# Ruby red roller pigeons



## mart9894 (Sep 25, 2014)

I was given these birds. The guy said they were Ruby red rollers. They are pretty small compared to my other birds.They are about the size of a dove maybe a little bigger. Are they a small breed of rollers?


----------



## LUCKYT (Jan 17, 2009)

Some Strains of rollers are very small. especially if bred close. same thing with some of my Fireball rollers. feel almost like doves in the hand .. but Roll good.


----------



## LUCKYT (Jan 17, 2009)

(Rubby Reds are a strain/ family of Birmingham roller... )


----------



## bigislerollers (Jan 20, 2008)

The strain was called "Ruby Rollers". Here is a link to the site that he used to have. It is inactive now. 
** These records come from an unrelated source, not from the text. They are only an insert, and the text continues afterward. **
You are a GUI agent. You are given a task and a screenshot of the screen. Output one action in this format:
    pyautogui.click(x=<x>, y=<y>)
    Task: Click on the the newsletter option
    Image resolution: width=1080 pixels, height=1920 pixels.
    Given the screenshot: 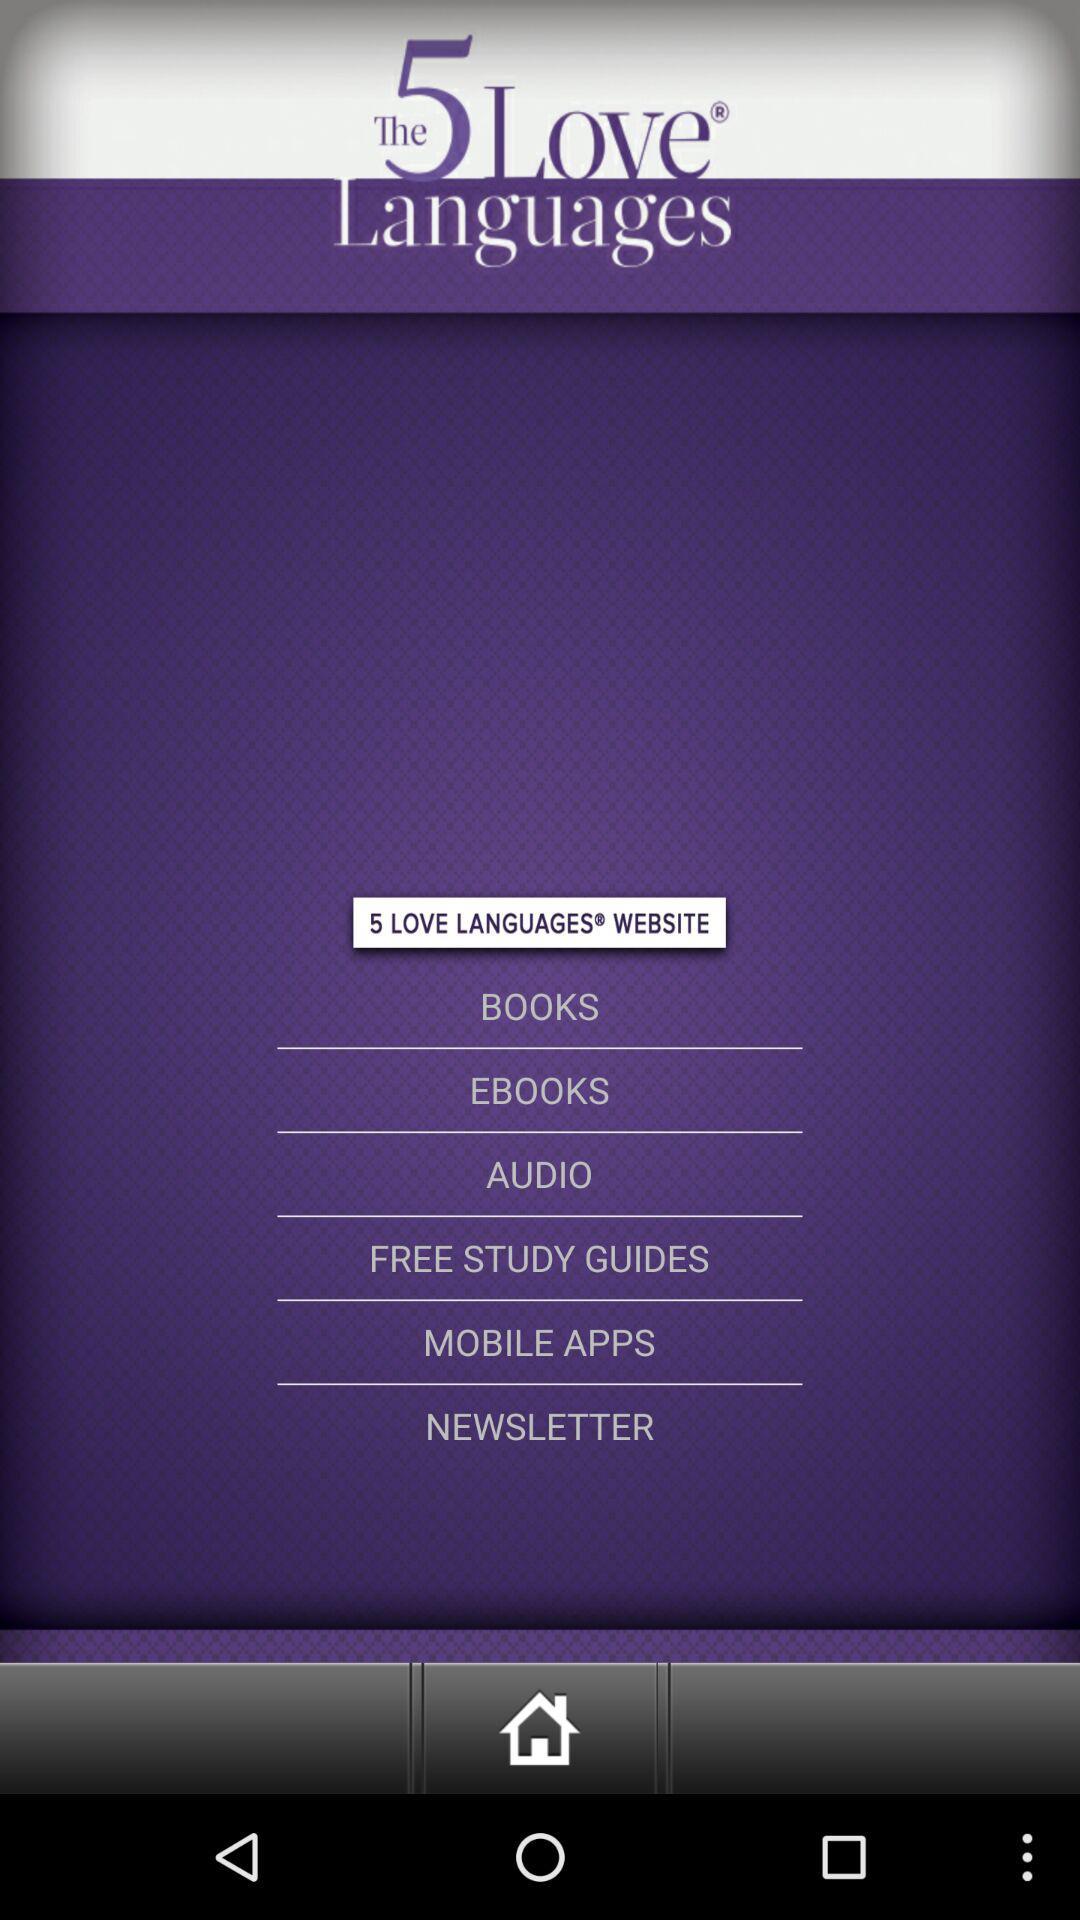 What is the action you would take?
    pyautogui.click(x=540, y=1425)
http://www.roller-pigeon.com/board/board_topic/859782/682020.htm


----------



## mart9894 (Sep 25, 2014)

Thanks guys. I was just concerned about how small these pigeons were compared to my other birds. I have never had Ruby rollers so I wasn't sure if that was normal.


----------



## logangrmnr (Jul 14, 2010)

Yes Rick's birds are on the small size. I bought 2 pair a couple of years ago and the are like a head shorter than my original birds. I really liked the way the looked and flew. I only have one red mottle cock from my old line and everything else is now the Ruby's or a cross on the red bird.


----------



## Chuck K (Jan 12, 2013)

bigislerollers said:


> The strain was called "Ruby Rollers". Here is a link to the site that he used to have. It is inactive now.
> 
> http://www.roller-pigeon.com/board/board_topic/859782/682020.htm


Those were the only 'Ruby' rollers that I had heard of too. I never heard them referred to as 'Ruby Red' rollers.

The Ruby strain was bred and sold by Tony Chavarria. Ruby was just the strain name Tony used. The breed is just Birmingham Roller.


----------



## chayi (May 1, 2010)

Nice looking rubys, yep there pretty small, I had a few rollers and they were a lot smaller than my homers.


----------



## LUCKYT (Jan 17, 2009)

I stand corrected, i for some reason always add the "Red" to the name, since "RUBIES" are red, lol Why call them rubies in the first place, was it his wife's name?


----------



## Chuck K (Jan 12, 2013)

LUCKYT said:


> I stand corrected, i for some reason always add the "Red" to the name, since "RUBIES" are red, lol Why call them rubies in the first place, was it his wife's name?


I never heard the story behind the Ruby name. It seems like a strange name for a strain of birds. Most people would want the birds to carry their name, or name of the original strain of birds if they had not been from mixed strains.


----------



## Roller-Pigeon.Com (Jan 18, 2004)

*How The Ruby Rollers Strain Acquired Its Name*

Hello, my name is Tony Chavarria and I am the person who developed the Ruby Rollers strain of Birmingham Rollers. I came across this thread and wanted to briefly clarify and correct the record on the origination of the name of my strain.

I coined the name of my strain after my mother whose name was “Ruby”. She had red hair but this actually that had nothing to do with the name. Naming my strain after her was my way of honoring her memory for the work and sacrifice she put into her 7 boys and 1 girl that she raised by herself after a divorce in the early 1970’s.

Being old school and a church going lady, she put her family’s needs in front of her own and did her best to keep all of us 7 boys on the straight and narrow. All of her children have gone on to lead productive lives and it was in large part due to her sacrifice and commitment to her 8 children.

Ruby Rollers are small to medium in size and this leads to the best kind of rolling performance. I do keep larger size stock to breed with any smaller stock that I determine needs to be brought back to a larger type.

Thanks for your interest in how the Ruby Rollers strain acquired its name.


----------